* [Task requirements]
A) In the optics notes, repeat the passage from "- Phase difference" to "to each other." word for word.
B) List every condition for a sustained interference pattern that the optics notes give.

* [Page text]
Angular Fringe width:
- It is the angle subtended by a dark or bright fringe at the centre of the 2 slits.
- It is denoted by ‘θ’.
- Mathematical Expression for fringe width(β):-
- xn =((nλD)/d)
- xn+1 =(((n+1)λD)/d)
- β =xn+1 – xn
- =(((n+1) λD)/d) – ((nλD)/d)
- =>β = (λD/d)
- Therefore fringe width depends on:-
- (λ)Wavelength of the light used, (D) distance of the screen from the slits and (d) distance between two slits.
- Mathematical Expression forangular fringe width(θ):-
- θ =(β/D)
- θ = (λD)/(d D)
- θ = (λ/d)
Conclusion of Young’s double slit experiment
- Central fringes gets shifted by – θ if the source gets shifted by θ.
- If the source S is shifted by some angle θ, there will be no change in fringe pattern. The central fringe will get shifted in the opposite direction.
- Intensity of the fringes increase if point sources are replaced with slits.
- If there are slits instead of point source then more light waves will be able to pass through the slits.
- As a result stronger wavefronts are formed which give rise to even greater intensity fringes.
Coherent & Incoherent Sources
- Coherent sources are those sources of light which emit waves that have same frequency and zero or constant phase difference.
- Suppose if there are 2 sources S1 and S2 are coherent sources if there frequencies are same and also phase difference between them is either 0 or constant.
- Phase difference should not change.
- For example:-Laser light.
- Incoherent sources are those which sources of light which emit waves that have random frequencies and phase differences.
- There is no relationship between the waves in terms of frequencies and phase difference.
- For example:-Electric bulb, night lamp.
Coherent Source
Incoherent Sources
Conditions for sustained interference pattern
- The two sources of light must be coherent with same frequency or wavelength and with same phase or constant phase difference.
- The two sources should preferably have the same amplitude.
- The two sources must be very close to each other.
- The sources should emit light waves continuously.
Fresnel’s biprism experiment
Fresnel’s biprism experiment is a variation of Young’s double slit experiment. In Fresnel’s biprism experiment, two prisms which are connected through their bases are used. When monochromatic light of a particular wavelength is allowed to fall on this setup, an interference pattern involving bright and dark fringes is observed on a screen kept on the other side of the biprism. It is seen that the interference pattern is concentrated at the centre of the screen and appears to fall from two virtual sources of monochromatic light behind the prism. Thus, this experiment is similar to Young’s double slit experiment, which uses two light sources.
Diffraction
- Diffraction is the phenomenon by virtue of which light bends while passing through as lit or an opening.
- The extent of bending depends upon the diameter of the slit.

* [Stored rows]
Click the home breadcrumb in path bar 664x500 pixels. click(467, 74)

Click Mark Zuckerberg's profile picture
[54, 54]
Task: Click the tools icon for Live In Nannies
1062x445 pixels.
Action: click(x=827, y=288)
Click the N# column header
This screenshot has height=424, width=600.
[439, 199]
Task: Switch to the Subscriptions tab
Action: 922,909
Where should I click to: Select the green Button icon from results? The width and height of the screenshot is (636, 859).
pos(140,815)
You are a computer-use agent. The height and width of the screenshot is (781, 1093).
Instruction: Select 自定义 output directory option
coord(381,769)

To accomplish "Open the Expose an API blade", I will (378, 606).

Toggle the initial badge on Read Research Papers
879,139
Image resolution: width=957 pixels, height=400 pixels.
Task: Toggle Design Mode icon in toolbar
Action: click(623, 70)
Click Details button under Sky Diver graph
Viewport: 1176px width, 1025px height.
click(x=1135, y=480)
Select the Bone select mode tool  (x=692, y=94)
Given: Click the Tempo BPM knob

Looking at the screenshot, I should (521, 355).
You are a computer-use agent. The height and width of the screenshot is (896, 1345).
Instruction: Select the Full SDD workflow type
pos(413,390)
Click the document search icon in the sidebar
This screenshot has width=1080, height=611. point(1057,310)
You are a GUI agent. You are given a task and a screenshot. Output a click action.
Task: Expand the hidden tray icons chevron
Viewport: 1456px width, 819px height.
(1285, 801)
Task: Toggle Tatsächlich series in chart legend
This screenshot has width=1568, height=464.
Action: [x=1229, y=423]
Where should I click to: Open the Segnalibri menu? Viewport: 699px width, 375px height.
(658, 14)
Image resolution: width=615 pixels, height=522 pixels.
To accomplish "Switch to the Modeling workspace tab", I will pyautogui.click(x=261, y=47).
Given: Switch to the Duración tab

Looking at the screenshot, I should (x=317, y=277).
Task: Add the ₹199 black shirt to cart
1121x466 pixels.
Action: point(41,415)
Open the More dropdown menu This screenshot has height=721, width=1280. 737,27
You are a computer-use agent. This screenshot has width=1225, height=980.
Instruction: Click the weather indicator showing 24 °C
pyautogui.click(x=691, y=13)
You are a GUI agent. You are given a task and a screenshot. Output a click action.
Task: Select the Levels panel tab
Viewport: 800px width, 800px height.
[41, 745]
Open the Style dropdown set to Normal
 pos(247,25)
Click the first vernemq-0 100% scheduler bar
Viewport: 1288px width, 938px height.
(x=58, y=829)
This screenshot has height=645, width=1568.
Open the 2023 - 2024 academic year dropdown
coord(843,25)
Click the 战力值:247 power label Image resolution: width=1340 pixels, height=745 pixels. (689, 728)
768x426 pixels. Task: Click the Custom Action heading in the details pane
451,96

* [Replies]
A)
- Phase difference should not change.
- For example:-Laser light.
- Incoherent sources are those which sources of light which emit waves that have random frequencies and phase differences.
- There is no relationship between the waves in terms of frequencies and phase difference.
- For example:-Electric bulb, night lamp.
Coherent Source
Incoherent Sources
Conditions for sustained interference pattern
- The two sources of light must be coherent with same frequency or wavelength and with same phase or constant phase difference.
- The two sources should preferably have the same amplitude.
- The two sources must be very close to each other.

B)
- The two sources of light must be coherent with same frequency or wavelength and with same phase or constant phase difference.
- The two sources should preferably have the same amplitude.
- The two sources must be very close to each other.
- The sources should emit light waves continuously.